In celebration of World Intellectual Property Day, the U.S. State Department yesterday issued a statement under the heading "Copyright Violations Threaten Cultural Diversity; Local artists silenced when pirates steal revenues, industry representatives say":

Washington — Music, film and publishing industries from around the world lose billions of dollars annually due to inadequate legal protection of intellectual property, but the real victims might be struggling artists in developing countries, according to international organizations and government anti-piracy agencies.

And who are those "international organizations" so concerned about "cultural diversity" and the rights of "struggling artists in developing countries"? Among the most prominent cited are our own RIAA and MPAA. Indeed, copyright is "'a key tool for creating incentives for investment in the creation and distribution of cultural materials – and thereby promoting cultural diversity,' said Neil Turkewitz, executive vice president of the Recording Industry Association of America". Plus, while "American cultural products, such as music recordings and movies, are a frequent target, local industries and artists are the primary victims of inadequate law enforcement, industry associations say."
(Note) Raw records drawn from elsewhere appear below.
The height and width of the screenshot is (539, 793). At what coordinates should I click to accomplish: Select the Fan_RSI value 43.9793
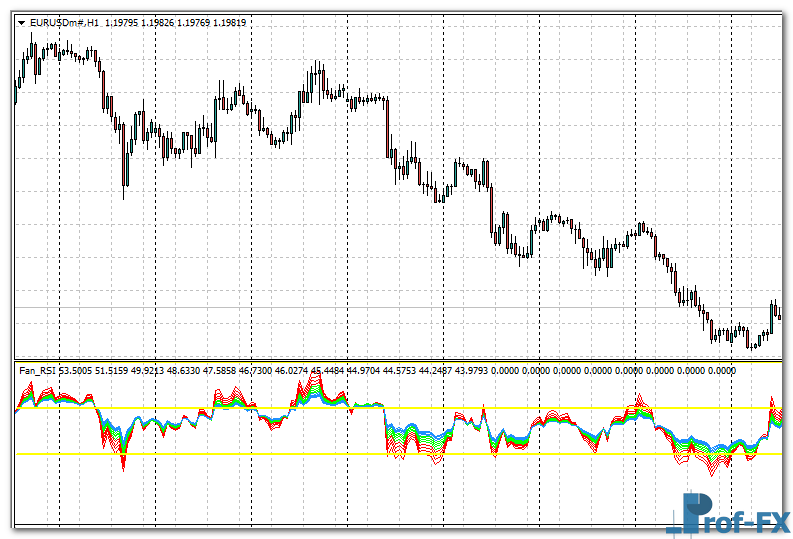point(474,371)
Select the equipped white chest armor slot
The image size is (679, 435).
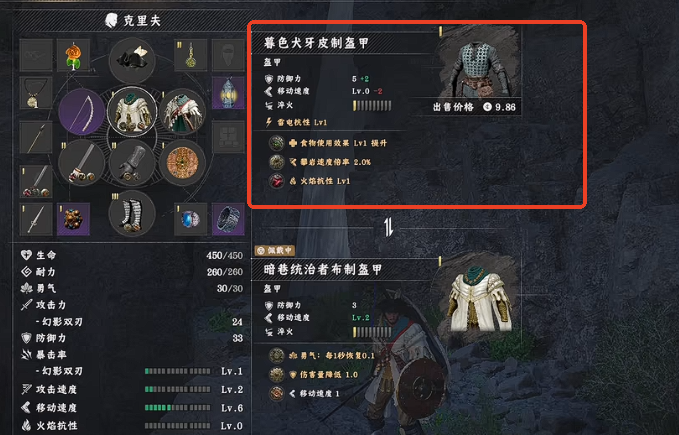pos(132,112)
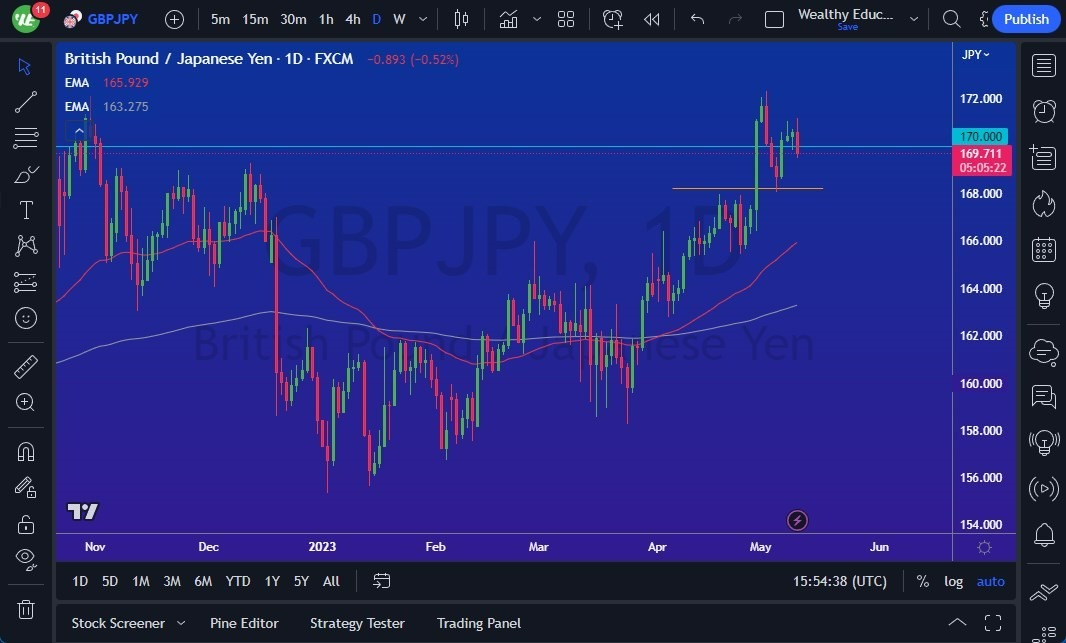Activate Bar Replay mode

point(651,18)
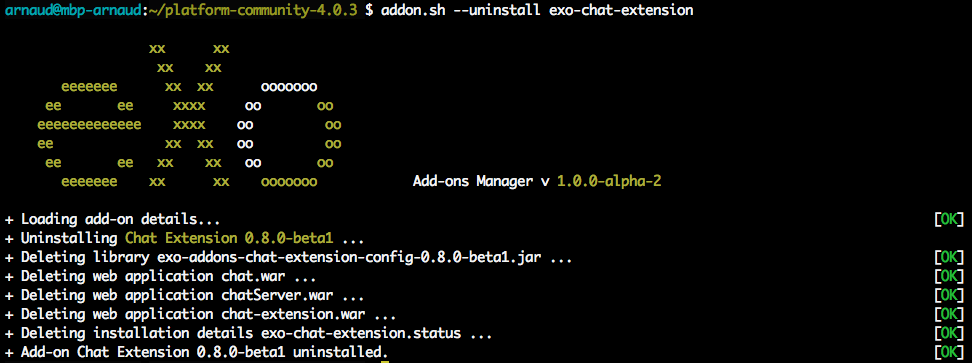Click OK status beside the uninstalled message

[x=949, y=353]
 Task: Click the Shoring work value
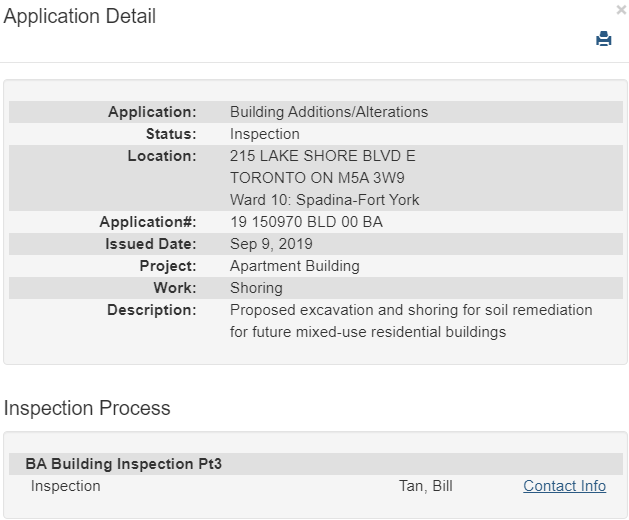(x=256, y=288)
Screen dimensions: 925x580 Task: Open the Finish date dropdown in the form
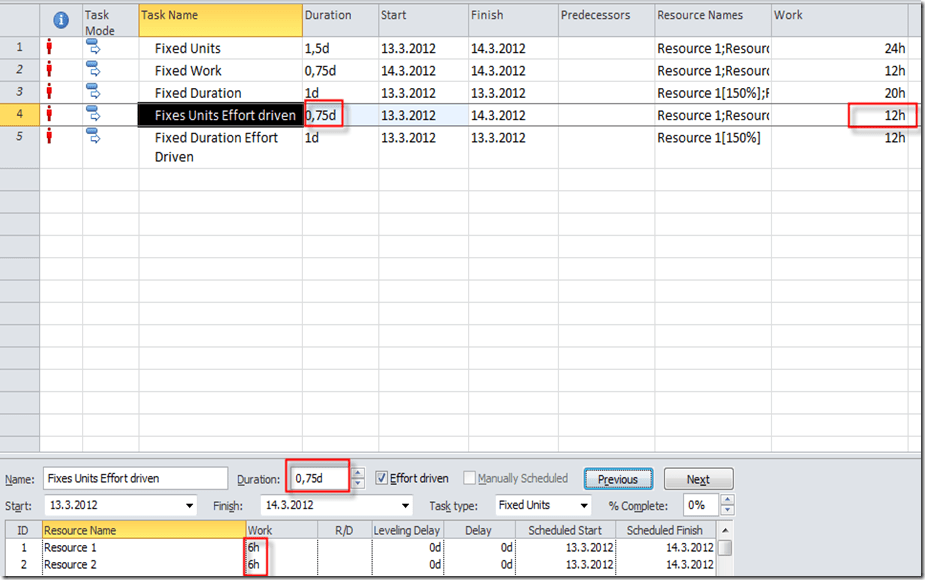click(405, 506)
Good thing, then, that the "U.S. administration is leading an initiative called STOP – Strategy Targeting Organized Piracy -- to help protect intellectual property at home and abroad. It is posting specially trained prosecutors and FBI agents at American Embassies in Asia, Eastern Europe and other regions, and is working with other nations, the private sector and international organizations to promote strong intellectual property laws. Several U.S. government agencies, including the U.S. Patent Office, the Copyright Office, the Homeland Security Department, U.S. Trade and Development Agency and the FBI provide a variety of training and technical assistance programs on intellectual property protection for international participants."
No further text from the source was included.